Here we need to find the determinant of this matrix.
notice here it is block matrix.
This is a $ 2×2$ block matrix where the first and last and the second and third elements are the same. So, applying the formula for determinant of a block matrix as given here
When A = D and B = C, the blocks are square matrices of the same order and the following formula holds (even if A and B do not commute)

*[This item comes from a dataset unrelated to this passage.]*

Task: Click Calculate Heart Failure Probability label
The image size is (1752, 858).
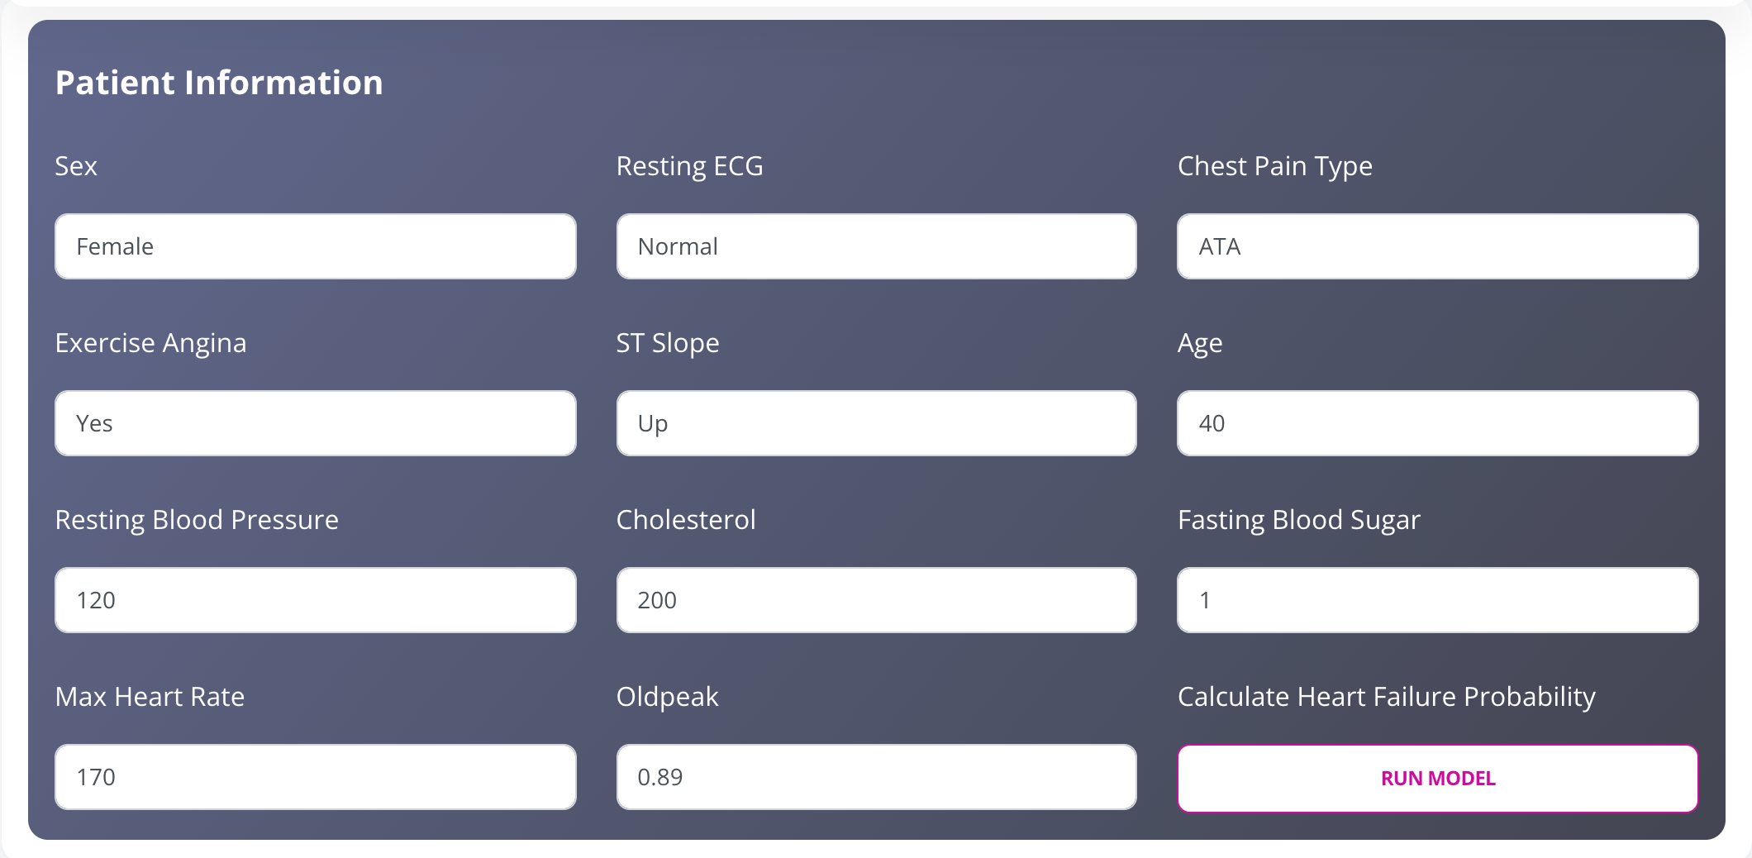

$det \begin{pmatrix} A & B\\ C& D \end{pmatrix} = det (A-B) \ det(A+B)$
https://en.wikipedia.org/wiki/Determinant#Block_matrices
here A = $\begin{pmatrix} x & a\\ a& x \end{pmatrix}$
and B = $\begin{pmatrix} a & a\\ a& a \end{pmatrix}$
using above formula determinant is
$f(x) = \begin{vmatrix} x-a & 0\\ 0 & x-a \end{vmatrix}\times \begin{vmatrix} x+a & 2a \\ 2a & x+a \end{vmatrix}$$= (x-a)^2[(x+a)^2 - 4a^2] = 0$
$\Rightarrow (x-a)^2(x+a)^2 = 4a^2(x-a)^2$
$\Rightarrow (x+a)^2 = 4a^2$
so, the given equation have two real roots $x= -3a$ or $x = a$